A win is a win is a statement any one may state while maintaining a humble persona rather than gloating over the triumph. However, a loss is not just a loss, and especially not when it is a loss of a loved one. Losing a loved one is much more than a loss, it can be a heart crushing, depression making event that takes a number of years to get over. This is especially the case when the loved one you have lost is a beloved pet.
Losing a pet is one of the most difficult experiences I have personally ever endured. In fact, I did not even want to keep my other pet because it reminded me of my Persian cat, and best friend, Princess. Yet, a single phone call changed my entire attitude toward my second cat, Tommy. Tommy is also a Persian cat and seeing him made my heart ache from the loss of Princess. But, when my mother telephoned me, she explained to me something I had not considered.
I was not the only one grieving. What a strange notion, I thought. Nevertheless, soon I realized it was true. Tommy really was grieving the death of his only feline companion he had ever known. Princess and he were best friends. For weeks every time the wind blew, Tommy would run around the house crying a cat cry for Princess. As you might very well guess, Princess had died on a very windy evening and somehow Tommy believed she would return when the wind blew again.
In addition, the vets returned with the urn containing the ashes of Princess and Tommy became hysterical. Later that evening, I dreamed I could hear Princess calling in her cat meow and in my dream I could even feel her hair as I dreamed she was beside me. I awoke rather abruptly and immediately decided I must toss her ashes or risk losing not only Princess but a good night's sleep as well. I contemplated where her final resting place would be. I opted for Punch Bowl cemetery in Honolulu.
It is straight up the hill from my apartment and the single most logical location that I felt was appropriate. At dawn, I took what was remaining of Princess, jumped in my car and headed for McDonald's. I wanted to share a last favorite breakfast while I said my goodbyes. Princess always loved the sausage McGriddles so I felt it was appropriate to include this ritual as part of her farewell ceremony.

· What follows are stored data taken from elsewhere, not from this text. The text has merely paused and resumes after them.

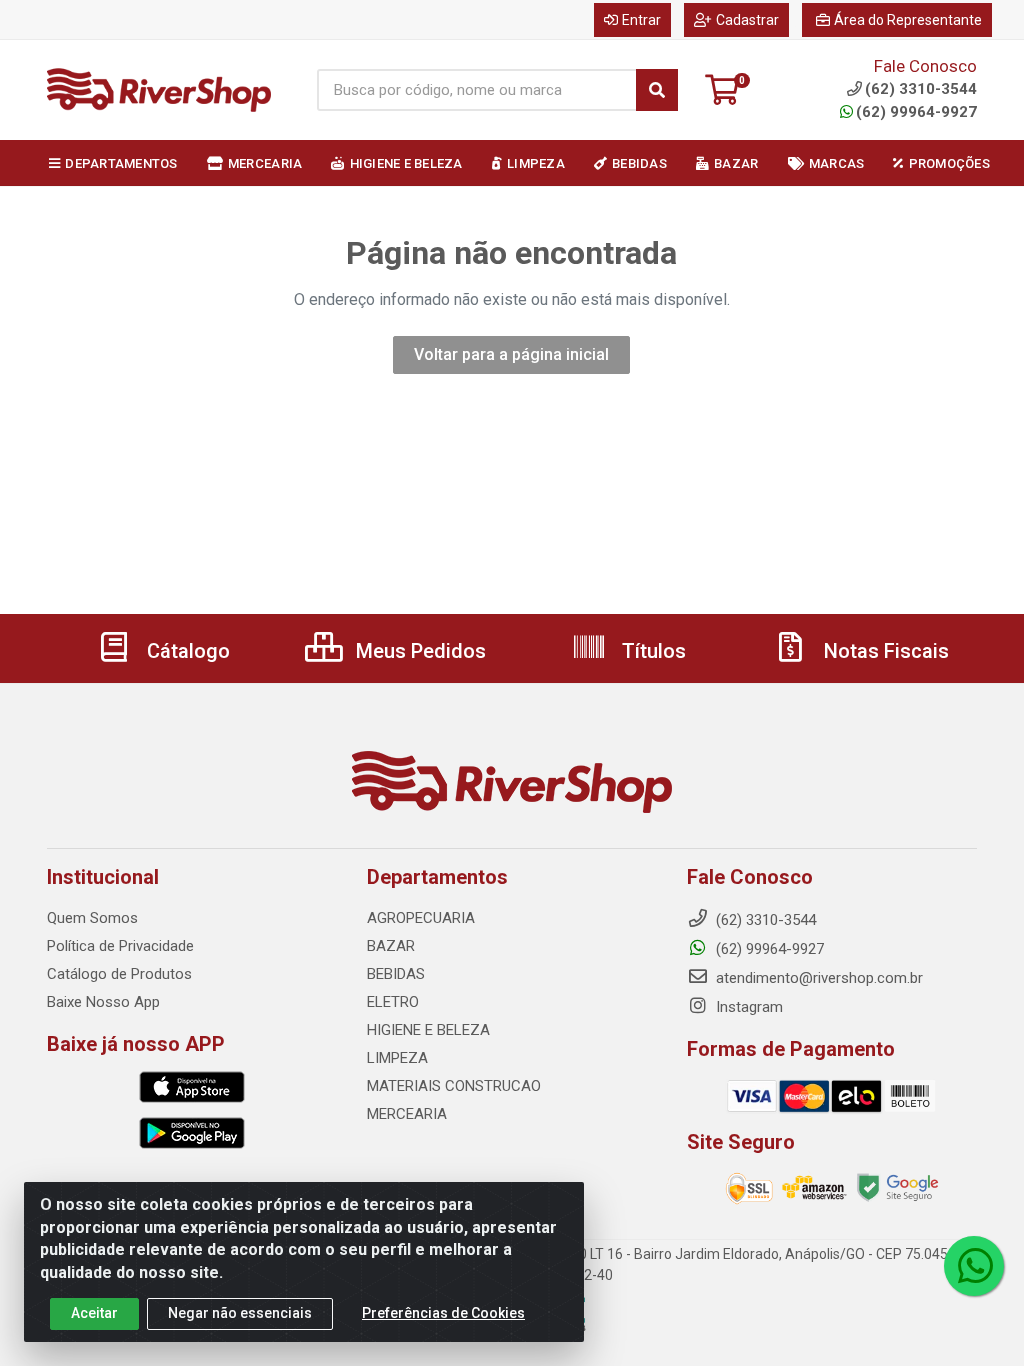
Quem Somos (92, 918)
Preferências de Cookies (443, 1313)
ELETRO (393, 1002)
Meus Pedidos (418, 651)
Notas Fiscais (884, 651)
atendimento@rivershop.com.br (817, 978)
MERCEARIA (407, 1114)
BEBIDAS (396, 974)
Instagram (747, 1007)
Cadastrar (747, 20)
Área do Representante (908, 20)
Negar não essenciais (240, 1313)
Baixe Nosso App (103, 1002)
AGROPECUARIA (421, 918)
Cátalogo (186, 651)
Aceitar (94, 1313)
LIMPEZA (397, 1058)
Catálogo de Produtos (119, 974)
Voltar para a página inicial (511, 354)
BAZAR (391, 946)
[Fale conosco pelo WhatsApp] (974, 1266)
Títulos (651, 651)
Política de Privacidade (120, 946)
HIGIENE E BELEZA (428, 1030)
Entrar (641, 20)
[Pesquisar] (657, 90)
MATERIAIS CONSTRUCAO (454, 1086)
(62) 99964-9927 (916, 112)
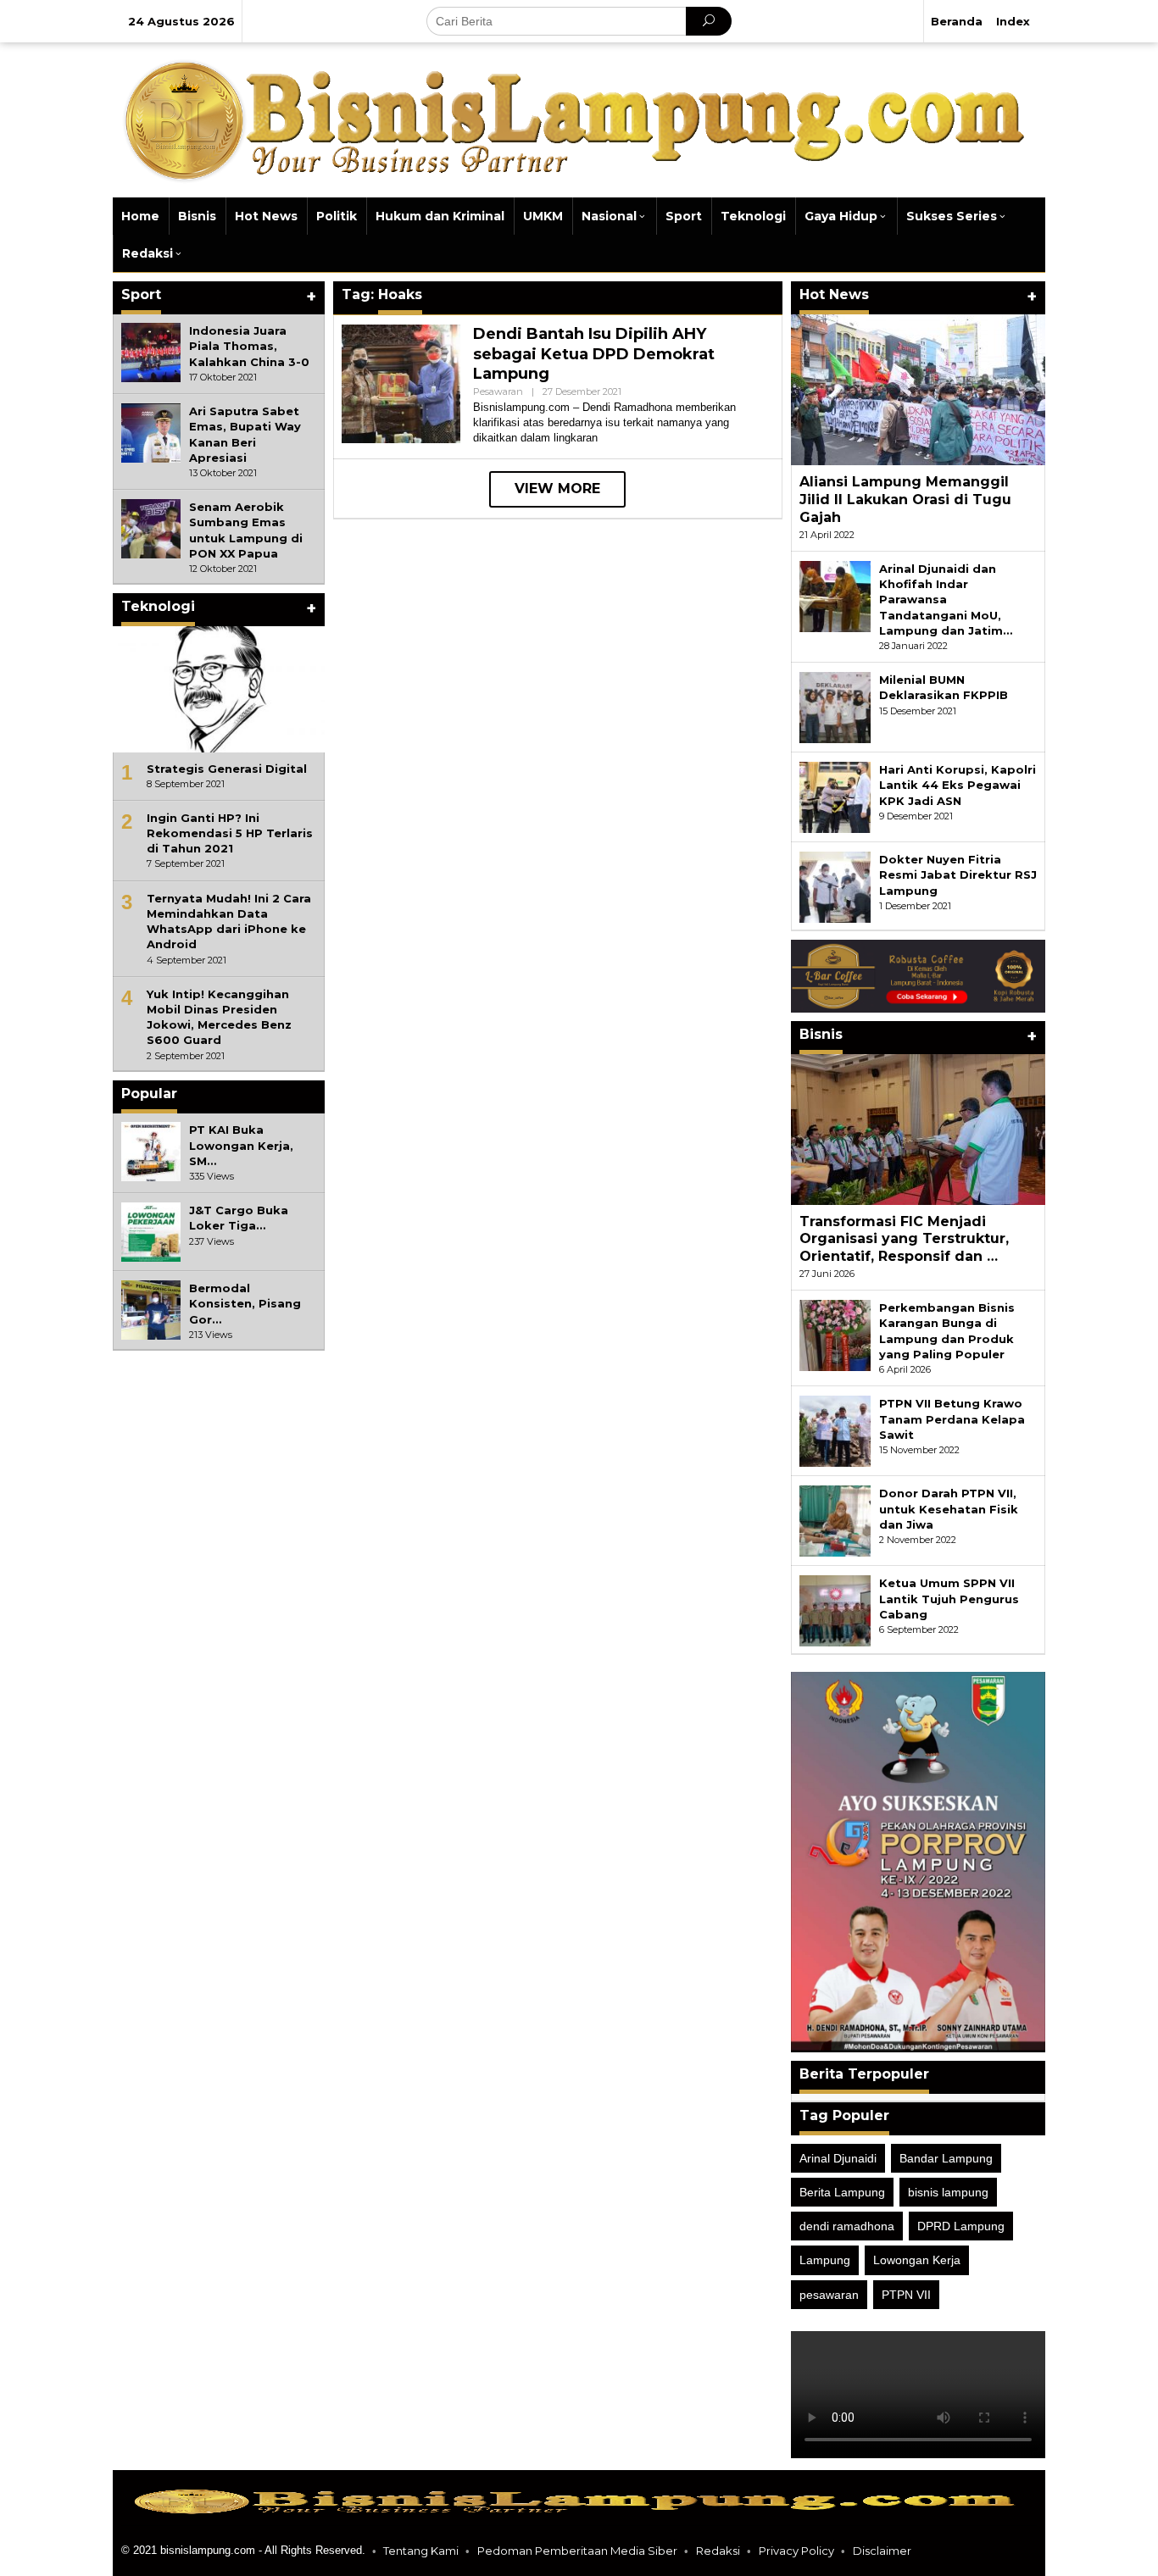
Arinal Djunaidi (838, 2158)
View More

The reason I am sharing this oh so personal experience is to let those of you know that it is ok to feel the way you do over a pet's loss. There is nothing stupid or ridiculous in mourning an animal. In fact, it is quite normal. In addition, just as the loss of a person can leave one devastated, it seems more often than not, the loss of a pet is even more traumatic. Perhaps it is the dependency the animal feels for his or her human that tends to amplify the event making it seem very surreal adding to the distress.
Whatever the case, it is very important to allow yourself the opportunity to experience the sorrow as part of the human grieving process. More importantly, if you have more than one pet, you must acknowledge the same grief is going to be experienced by the remaining pet or pets. Animals grieve too. Just as people do, and learning to understand, and comfort any remaining animals is very important in order to allow them the opportunity to overcome their loss. This was what my Mother was trying to explain to me during her call. Losing his best friend was a tragedy that Tommy was experiencing.
These events happened a little over two years ago and the thought of Princess still brings me to tears. Fortunately, Tommy had an easier time with her loss and now he has two sisters, Chloe and Eloise. The three of them do not play together, however, partly because Tommy is older and more sedate than the other two. But, every now and then when the wind blows, he will wander around and cry his little catcall for his long gone best friend.
Clearly, in respect to a pet, a loss is much more than a mere loss, sometimes it is a tragic event that a human must learn to cope with and move beyond.